2012 Hall of Fame
John C. Taylor, Sr.
Farmer, businessman, politician, and civic leader John Clarence Taylor was born in Honea Path on March 2, 1890, the son of Lee W. and Rosa Ella Taylor. He worked on the family farm until the poor health of his father made it necessary for the young boy to go to work in a local cotton mill to help support the family. Taylor served in the World War I U.S. Army Quartermaster Corps. He resumed his interrupted education at the age of nineteen and completed grammar school, high school, college and law school in ten years. He received his law degree from the University of South Carolina in 1919. Soon after that he became Anderson County Clerk of Court and served from 1920-1932.
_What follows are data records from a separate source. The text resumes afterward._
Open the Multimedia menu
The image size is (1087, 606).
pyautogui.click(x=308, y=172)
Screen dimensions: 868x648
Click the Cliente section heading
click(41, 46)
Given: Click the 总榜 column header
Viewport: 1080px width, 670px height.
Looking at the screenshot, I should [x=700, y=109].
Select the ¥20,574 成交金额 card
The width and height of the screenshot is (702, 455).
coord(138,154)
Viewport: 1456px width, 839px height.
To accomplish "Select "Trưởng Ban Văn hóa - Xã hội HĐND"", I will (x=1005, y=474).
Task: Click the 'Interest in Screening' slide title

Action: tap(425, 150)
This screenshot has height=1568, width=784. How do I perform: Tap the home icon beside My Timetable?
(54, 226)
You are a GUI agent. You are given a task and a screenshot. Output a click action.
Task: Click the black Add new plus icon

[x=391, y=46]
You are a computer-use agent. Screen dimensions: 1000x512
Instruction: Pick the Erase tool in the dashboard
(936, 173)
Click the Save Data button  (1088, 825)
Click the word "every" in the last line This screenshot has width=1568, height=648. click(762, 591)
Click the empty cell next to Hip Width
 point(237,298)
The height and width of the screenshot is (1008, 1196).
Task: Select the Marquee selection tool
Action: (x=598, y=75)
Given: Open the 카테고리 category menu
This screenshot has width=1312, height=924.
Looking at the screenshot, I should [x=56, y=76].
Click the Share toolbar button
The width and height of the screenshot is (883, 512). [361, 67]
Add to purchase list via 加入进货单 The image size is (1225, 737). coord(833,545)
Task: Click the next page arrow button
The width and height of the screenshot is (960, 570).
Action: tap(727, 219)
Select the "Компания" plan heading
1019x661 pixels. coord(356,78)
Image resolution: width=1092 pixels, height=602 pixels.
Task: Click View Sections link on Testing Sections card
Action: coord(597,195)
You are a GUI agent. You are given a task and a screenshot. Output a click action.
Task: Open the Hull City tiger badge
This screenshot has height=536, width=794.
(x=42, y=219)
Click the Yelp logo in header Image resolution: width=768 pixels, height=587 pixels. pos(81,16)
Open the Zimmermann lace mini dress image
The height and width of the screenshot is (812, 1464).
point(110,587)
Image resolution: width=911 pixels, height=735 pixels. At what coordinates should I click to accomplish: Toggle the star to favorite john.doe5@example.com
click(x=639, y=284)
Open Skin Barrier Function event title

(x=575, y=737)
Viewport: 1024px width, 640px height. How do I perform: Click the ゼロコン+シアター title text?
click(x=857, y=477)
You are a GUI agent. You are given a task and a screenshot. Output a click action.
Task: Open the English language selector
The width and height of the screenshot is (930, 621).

Elected to the U.S. House of Representatives to represent the third Congressional District, Taylor served from 1933-1939. He was on the Post Office and Roads Committee where he was influential in getting new post offices built in Anderson, Clemson College, Donalds, Due West, and Greenwood. Bills he supported included farm mortgage relief, regulation of stock market manipulations, and emergency banking legislation.
Taylor is also credited with supporting efforts by the government to improve working conditions for the textile mill workers. He had particular influence in regulating the machine load per worker so that the unpopular “stretch-out” system was controlled. His proposal required that the number of looms assigned to each employee be taken into account in decisions about hours and wages.
Taylor continued in public service as a South Carolina state senator for Anderson County, from 1950-1954 and from 1958-1962.
Some of his many business endeavors include being co-owner of the Anderson Daily Mail and Anderson Independent in the 1920s. Taylor also and founded the Piedmont Roofing Company to manufacture his patented improvement on the Burriss tin shingles.
A leader in local agriculture, especially in the cattle industry, Taylor’s best-known business venture was the Taylor Livestock Market. The family-run enterprise provided local farmers with a ready market in their area. It ceased operation after fifty-two years in business.
Mr. Taylor passed away on March 25, 1983, and is remembered for his many accomplishments and personal integrity.